» About this task:
Using the records that appear below, write out exactly the lines from the one with "Where should I click to: Toggle" through the one with "You are a computer-use", keeping both end lines.

*** Block opens ***

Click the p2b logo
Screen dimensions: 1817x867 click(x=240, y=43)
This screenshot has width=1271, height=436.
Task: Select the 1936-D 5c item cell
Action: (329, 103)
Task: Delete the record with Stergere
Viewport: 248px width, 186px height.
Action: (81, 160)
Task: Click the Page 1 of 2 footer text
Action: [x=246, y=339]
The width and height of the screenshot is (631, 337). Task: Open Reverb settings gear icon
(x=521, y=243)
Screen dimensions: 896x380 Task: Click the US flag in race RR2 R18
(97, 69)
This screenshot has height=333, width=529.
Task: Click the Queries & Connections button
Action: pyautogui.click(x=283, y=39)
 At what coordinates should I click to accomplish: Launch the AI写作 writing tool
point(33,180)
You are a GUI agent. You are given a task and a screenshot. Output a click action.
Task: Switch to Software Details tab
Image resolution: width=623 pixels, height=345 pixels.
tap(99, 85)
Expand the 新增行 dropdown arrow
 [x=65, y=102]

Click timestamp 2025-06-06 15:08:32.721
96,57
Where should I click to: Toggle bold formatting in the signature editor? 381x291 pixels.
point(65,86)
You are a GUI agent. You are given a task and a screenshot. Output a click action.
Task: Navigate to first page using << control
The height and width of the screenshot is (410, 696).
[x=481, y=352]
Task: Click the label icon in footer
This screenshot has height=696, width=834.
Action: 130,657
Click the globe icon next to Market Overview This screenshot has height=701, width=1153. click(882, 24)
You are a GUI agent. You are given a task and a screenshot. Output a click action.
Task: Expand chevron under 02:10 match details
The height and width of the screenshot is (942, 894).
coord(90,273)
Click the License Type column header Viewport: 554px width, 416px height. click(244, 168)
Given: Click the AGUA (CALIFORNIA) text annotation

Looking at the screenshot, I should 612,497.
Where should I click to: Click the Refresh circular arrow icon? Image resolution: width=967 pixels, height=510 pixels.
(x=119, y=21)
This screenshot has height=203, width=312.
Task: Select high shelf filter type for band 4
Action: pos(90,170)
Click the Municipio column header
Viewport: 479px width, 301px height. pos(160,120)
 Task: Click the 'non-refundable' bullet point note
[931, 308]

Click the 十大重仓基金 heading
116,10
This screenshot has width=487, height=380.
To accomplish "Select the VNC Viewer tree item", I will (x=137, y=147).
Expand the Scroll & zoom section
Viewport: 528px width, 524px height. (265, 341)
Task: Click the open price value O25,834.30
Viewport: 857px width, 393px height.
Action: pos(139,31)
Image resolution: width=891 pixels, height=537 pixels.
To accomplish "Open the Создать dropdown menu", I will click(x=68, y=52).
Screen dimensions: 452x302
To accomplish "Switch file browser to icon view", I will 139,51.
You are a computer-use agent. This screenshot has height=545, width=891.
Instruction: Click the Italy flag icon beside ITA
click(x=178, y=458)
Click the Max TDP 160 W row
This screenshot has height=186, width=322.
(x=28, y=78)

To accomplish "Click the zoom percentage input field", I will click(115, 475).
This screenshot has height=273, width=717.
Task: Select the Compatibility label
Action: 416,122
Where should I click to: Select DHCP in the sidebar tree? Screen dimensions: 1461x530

*** Block closes ***

» Task result:
Where should I click to: Toggle bold formatting in the signature editor? 381x291 pixels.
point(65,86)
You are a GUI agent. You are given a task and a screenshot. Output a click action.
Task: Navigate to first page using << control
The height and width of the screenshot is (410, 696).
[x=481, y=352]
Task: Click the label icon in footer
This screenshot has height=696, width=834.
Action: 130,657
Click the globe icon next to Market Overview This screenshot has height=701, width=1153. click(882, 24)
You are a GUI agent. You are given a task and a screenshot. Output a click action.
Task: Expand chevron under 02:10 match details
The height and width of the screenshot is (942, 894).
coord(90,273)
Click the License Type column header Viewport: 554px width, 416px height. click(244, 168)
Given: Click the AGUA (CALIFORNIA) text annotation

Looking at the screenshot, I should 612,497.
Where should I click to: Click the Refresh circular arrow icon? Image resolution: width=967 pixels, height=510 pixels.
(x=119, y=21)
This screenshot has height=203, width=312.
Task: Select high shelf filter type for band 4
Action: pos(90,170)
Click the Municipio column header
Viewport: 479px width, 301px height. pos(160,120)
 Task: Click the 'non-refundable' bullet point note
[931, 308]

Click the 十大重仓基金 heading
116,10
This screenshot has width=487, height=380.
To accomplish "Select the VNC Viewer tree item", I will (x=137, y=147).
Expand the Scroll & zoom section
Viewport: 528px width, 524px height. (265, 341)
Task: Click the open price value O25,834.30
Viewport: 857px width, 393px height.
Action: pos(139,31)
Image resolution: width=891 pixels, height=537 pixels.
To accomplish "Open the Создать dropdown menu", I will click(x=68, y=52).
Screen dimensions: 452x302
To accomplish "Switch file browser to icon view", I will 139,51.
You are a computer-use agent. This screenshot has height=545, width=891.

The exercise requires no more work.